Marten Fortuyn niet blij met proefverlof Van der G.

Harry

De Raad van Strafrechtstoepassing en Jeugdbescherming (RSJ) veegt tal van argumenten aan de kant door de moordenaar van Pim Fortuyn met proefverlof te laten gaan. Dat zegt Marten Fortuyn, de broer van de vermoorde politicus, in een reactie. "Ik ben niet blij met de uitspraak."

De raad weigert volgens Fortuyn allerlei aspecten te zien die wel hadden moeten worden meegenomen. Hij wijst erop dat Volkert van der G. eerder in een documentaire aangaf dat hij niet wist of hij opnieuw een moord zou plegen. "Ook in het vonnis staat dat er gevaar is op recidive. Hij heeft in al die tijd dat hij heeft vastgezeten niets geleerd en is niet tot inzicht gekomen", stelt Fortuyn.

De raad oordeelde eerder al dat een goede terugkeer in de samenleving zwaarder weegt dan eventuele onrust die hierdoor wordt veroorzaakt. Teeven zorgde er daarop voor dat Van der G. binnen de gevangenis een eigen ruimte kreeg om praktische zaken te regelen. Dat is volgens de RSJ niet toereikend, omdat het 'niet voorziet in enige vorm van verlof in de vrije maatschappij'.

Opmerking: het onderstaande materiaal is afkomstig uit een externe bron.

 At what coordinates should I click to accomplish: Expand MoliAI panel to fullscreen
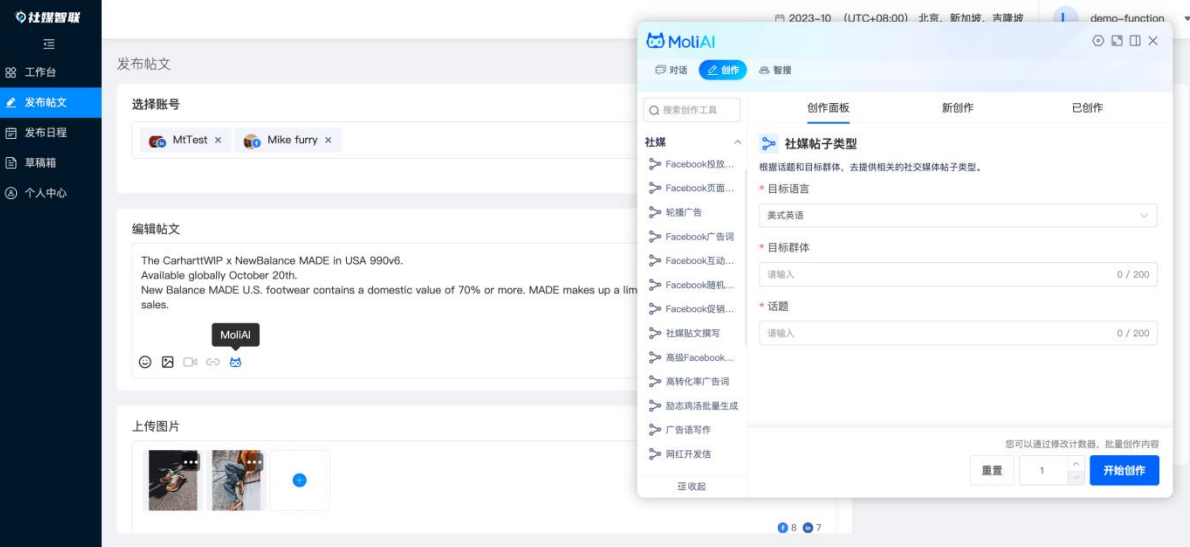click(1117, 41)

Ook wijst de raad erop dat er geen signalen zijn dat een proefverlof tot maatschappelijke onrust leidt. Ook volgens de Nationaal Coördinator Terrorismebestrijding en Veiligheid is het risico hierop niet toegenomen. Van der G. moet daarom voor mei 'meermalen daadwerkelijk in de vrije samenleving kunnen verblijven'.

Hij moet zich uiterlijk op 1 februari buiten de gevangenis kunnen begeven, zo heeft de RSJ dinsdag geoordeeld in een beroepszaak die de moordenaar van Pim Fortuyn had ingediend tegen een besluit van staatssecretaris van Veiligheid en Justitie Fred Teeven (VVD).

Van der G. moet volgens de RSJ maandelijks in de gelegenheid worden gesteld om met verlof te gaan. Op korte termijn moet worden begonnen met zijn terugkeer in de samenleving. Voor Teeven bestaat volgens een woordvoerder geen mogelijkheid meer om een proefverlof nog te voorkomen.

Staatssecretaris van Veiligheid en Justitie Fred Teeven (VVD) heeft volgens Fortuyn ook genoeg argumenten aangevoerd om Van der G. vast te houden. "Blijkbaar is de wijsheid van deze raad dusdanig dat ze vinden dat het wel moest gebeuren. Na de eerste aanbeveling van deze raad verbaast mij dat eigenlijk niet." Ook beklaagt de broer zich erover dat hij wederom via de pers moet horen wat de uitspraak van de raad is. "Ik heb in het weekeinde nog een e-mailwisseling gehad met het ministerie van Veiligheid en Justitie om er zeker van te zijn dat ze onze nummers hebben, maar kennelijk lukt het maar niet."

De 44-jarige Van der G. zit sinds de dag van de moord, 6 mei 2002, in de cel. Hij werd in 2003 veroordeeld tot achttien jaar celstraf. In mei heeft hij er twee derde van zijn straf op zitten. Hij komt dan hoogstwaarschijnlijk voorwaardelijk vrij.